Are we then apprehending a forced pause in AI research? Incidentally, a plea to ‘Pause Giant AI Experiments’ was co-signed by many eminent people, including Tesla CEO Elon Musk, Apple co-founder Steve Wozniak and famed author Yuval Noah Harari, in an open letter last year. Well, is there a cause for concern regarding the trajectory of AI’s development because of the impending data shortage? And is there any solution?
It, however, seems plausible that with less data and perhaps even less computational power, high-performing AI systems will be able to be ‘trained’ in the coming years. This would also lessen AI’s carbon footprint. Several content producers have sued a few big companies for using their work to ‘train’ AI models. Paying people for their work might contribute to restoring some of the power imbalance that exists between AI companies and creatives. This might partially solve the data problem as well. When Hollywood actors were on strike last year, as per an MIT Technology Review article published in October, tech companies were offering a gig to out-of-work actors: get paid $150 an hour to act out a variety of emotions in front of a camera to ‘train’ AI.
Creating ‘synthetic’ or ‘simulated’ data to ‘train’ AI systems is another option. Developers can simply generate the data they need, curated to suit their AI model.

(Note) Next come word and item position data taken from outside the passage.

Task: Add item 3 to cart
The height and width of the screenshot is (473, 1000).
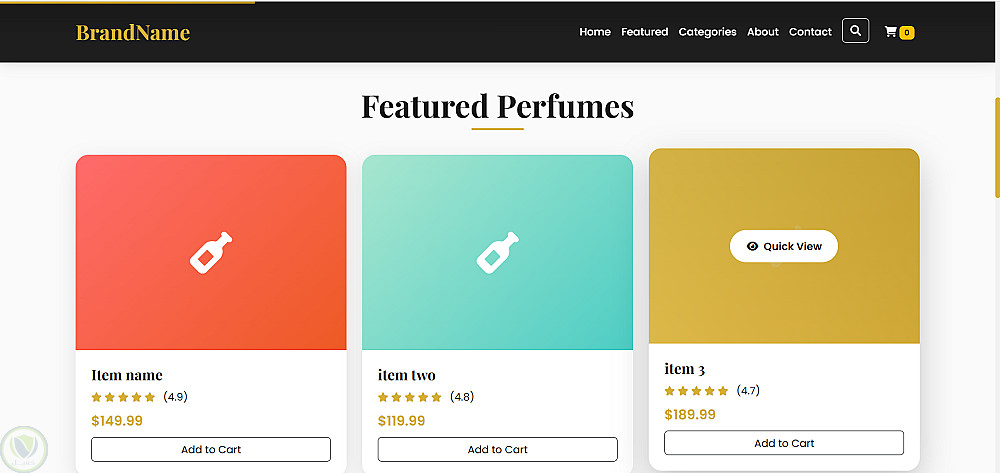Action: (784, 443)
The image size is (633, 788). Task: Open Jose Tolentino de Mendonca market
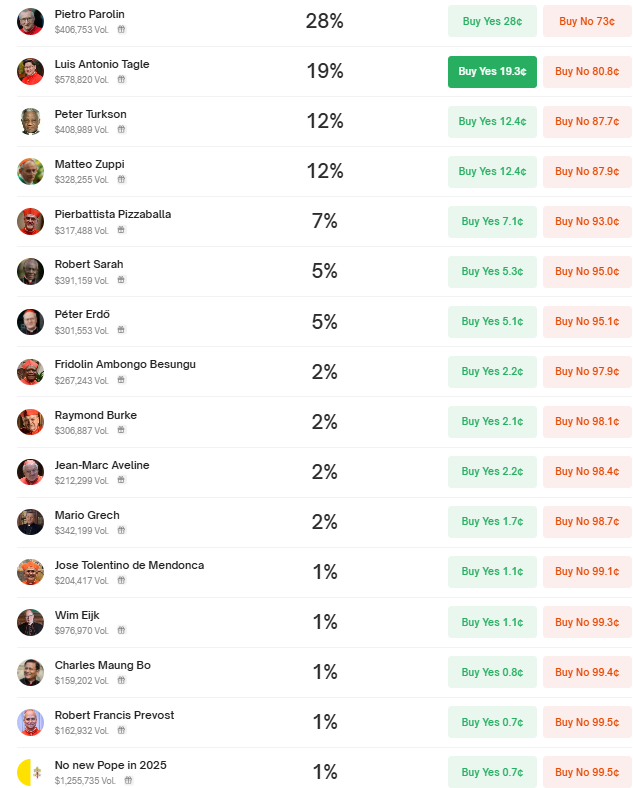pyautogui.click(x=129, y=565)
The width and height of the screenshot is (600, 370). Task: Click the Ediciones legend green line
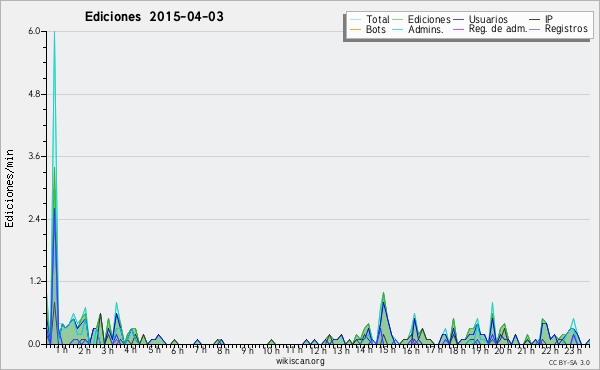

According to Gartner, 60 per cent of the data for AI, up from 1 per cent in 2021, will be synthetic by the year-end.
Cost-effectiveness, the potential for data augmentation, privacy protection, the creation of scenarios and increased diversity and representativeness are some of the advantages of synthetic data. However, synthetic or simulated data might not precisely reflect real-world situations. This puts the dependability and efficiency of AI systems at serious risk. Problems regarding transparency and the threat of bias would still be present. Furthermore, to make sure synthetic data somewhat reflects real-world data and is appropriate for the intended use, it should be validated.
Synthetic data is a helpful temporary solution, but it doesn’t fully address the problem of data supply. It might work well for some uses, like face recognition, but might perform poorly for others, like natural language processing. Because of this, companies may need to adopt a more focused approach to data production, putting quality above quantity.

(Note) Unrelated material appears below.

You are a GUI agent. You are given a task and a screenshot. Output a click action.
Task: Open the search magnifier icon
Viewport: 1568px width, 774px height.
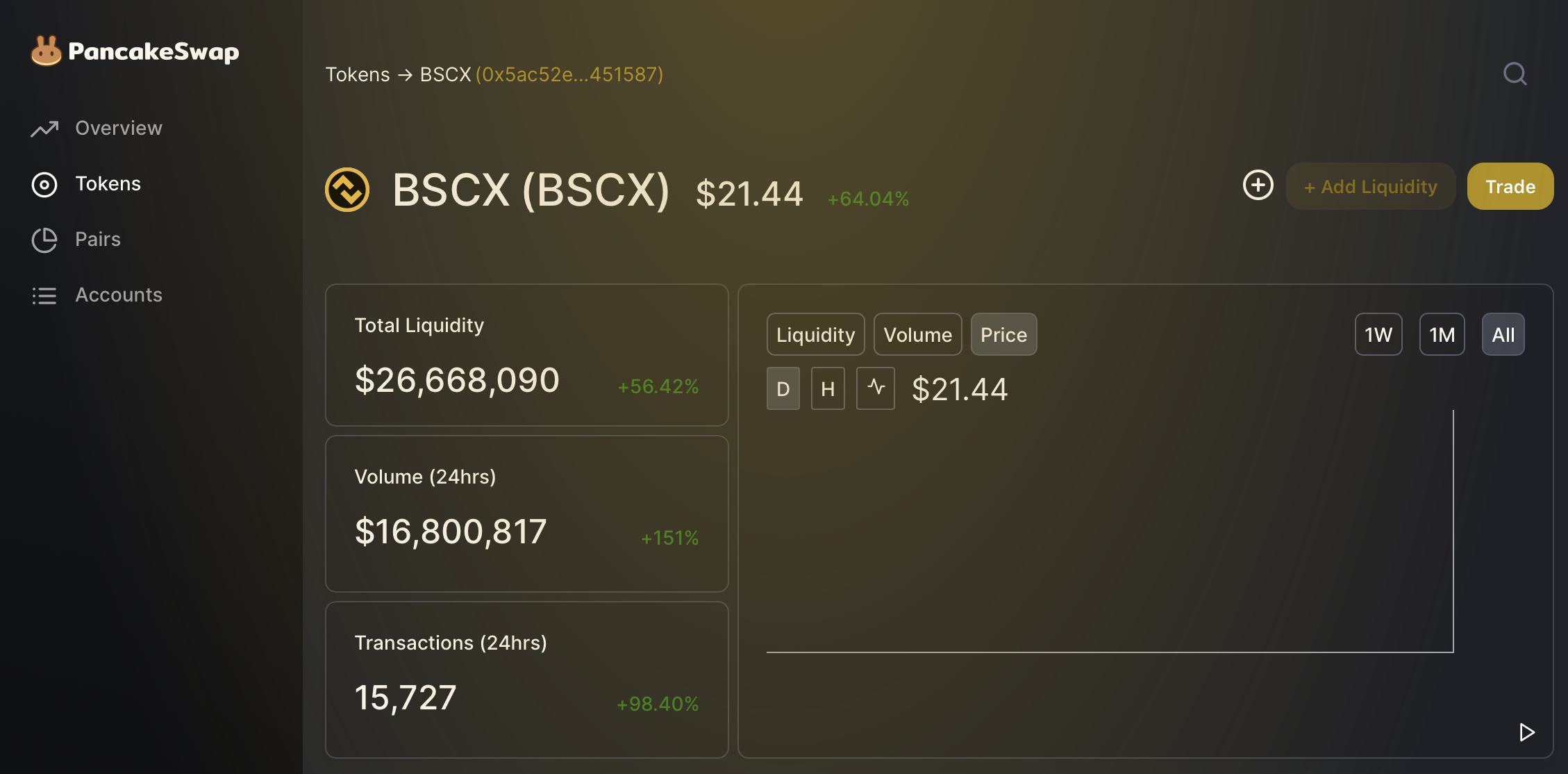(1515, 74)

Generative models don’t just consume data; they produce data as well. It’s getting harder to separate good data from junk data produced by spam bots, image generators, hallucinations and deepfakes. And as the information haystacks get bigger, it gets harder to find finer signals if the input data contains garbage.
What happens if this data is used to ‘train’ AI systems? Wouldn’t the AI models be increasingly biased with such ‘training’? The shadow of uncertainty looms large.